On becoming a Calvinist
Reading Calvin Trillin’s delightful and mouthwatering paean to all things gustatory, “Alice, Let’s Eat: Further Adventures of a Happy Reader” left me wondering if his wife and the title’s namesake, Alice Stewart Trillin (whom he humorously laments limited their family to merely three meals a day—but never missed dessert) had ever met the other Alice, Alice Waters.
The Alice Waters, who, according to some food historians, single-handedly invented modern American cuisine in Berkeley California, circa 1971. In most circles, this is considered a good thing, because after Alice corralled French food, subsequently making things like pistou and arugula part of every aspiring gourmand’s vernacular, good things started to happen. Like, a few hundred thousand restaurants and cookbooks spawned, small family farms reinvigorated, and—why stop now—on the sixth day, Alice invented the Food Channel.

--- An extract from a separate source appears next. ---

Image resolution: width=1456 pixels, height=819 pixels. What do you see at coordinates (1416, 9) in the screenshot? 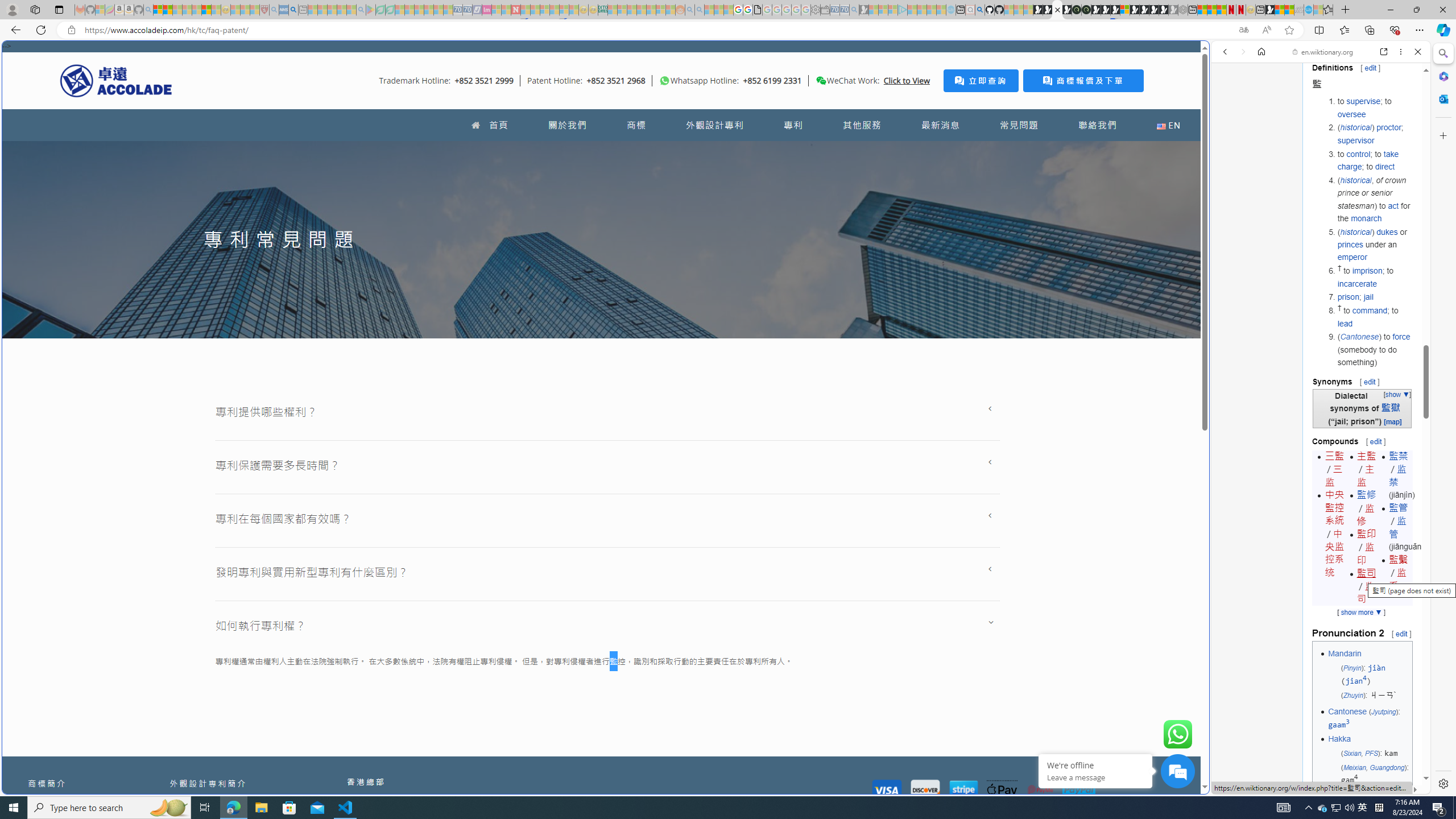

No, before Alice there really wasn’t much left to eat in America the Beautiful besides Captain Crunch, frozen waffles (inexplicably named Eggos) and this thing called a Big Mac. OK, there was corn on the cob and milk. But not much else was fresh and wholesome. It had been taken away by the post 1950s industrial high that came from winning the war and reinventing the wheels of commerce so that it all rolled straight to the garage on Easy Street in the new suburbia, on roads made of golden grain grown with not only the goddess, but scientists, chemists and a helping hand from a man named Diesel.
(And now, a moment of silence and reflection on what life would be like without organic foods, produce isles larger than a small airport concourse and heritage breeding of farm animals may now be observed… )
So, certainly, Alice Waters is deserving of the many accolades and awards she has received, but is it true that by 1970, America had been taken over by Jiffy Pop popcorn and the Pillsbury Doughboy? Not according to Trillin.
Reissued this year, “Alice, Let’s Eat” is considered a food essay classic, consisting of a series of vignettes and anecdotes published in The New Yorker from 1973 to 1976, and compiled originally in book form in 1978.
Trillin giggles and regales with travel and food memories, searching out the best each region offers—from barbecued mutton in Kentucky (as a flimsy excuse to seek out illegal country hams in a town called Horse Cave) or, pre-Federal Express, air freighting crawfish pies from New Orleans to Manhattan—all with his beloved wife playing the straight gal to his food-obsessed clown bent on crazy culinary adventures. The musings themselves are entertaining—especially if you would gladly spend the better part of your vacation sussing out the perfect taco while your wife lays on the beach—or, in Trillin’s case, obsessing over dinner on Martinique, then gently cajoling his wife from the beach with the phrase that became the book’s title, “Alice, let’s eat.”
The book has aged well and, with the sharp focus of hindsight, is at times interestingly prophetic. He does gas a bit regarding environmentalists “going on about our dependence on electricity” and “mad-dog” vegetarian schoolmates corrupting his children, which can sound a bit provincial taken out of context, but the barbs are in good spirited jest. By far the most compelling portions of the book are the pearls that lie in the food yearnings and descriptions. Trillin then uses these stops to make wry comment on the state of the culinary union.
There is one soliloquy regarding the diligence and passion needed to make great fried chicken and mourning joints long (even in 1975) closed. The author then half-jokingly chides what he calls the “vertical integration of the chicken industry by which one mass producer controls everything from hatching to marketing, keeping strict control on tastelessness.”
In another chapter he makes augury observations of the burgeoning ubiquity of fast food outlets and subsequently coins its opposite, Slow Food, (the name now taken by an organization founded in 1989 to preserve cultural cuisines throughout the world). Likewise, his reference to “franchisers and décor mongers” beating the culinary landscape into one homogenized lump of Super Americas serving flat pop in paper cups coast to coast seems strangely apropos.
Not to let such matters become the too-heavy anchor, Trillin’s trademark gentle humor buoys such gloomy and misty nostalgia. In fact, it is now known that his wife, who passed away in 2001, was gravely ill during the writing period for these essays, yet nowhere is there a trace of bitterness—perhaps that is the real joy of reading Calvin Trillin. Perhaps knowing that makes the best line from the book, “Thank God for capacity.”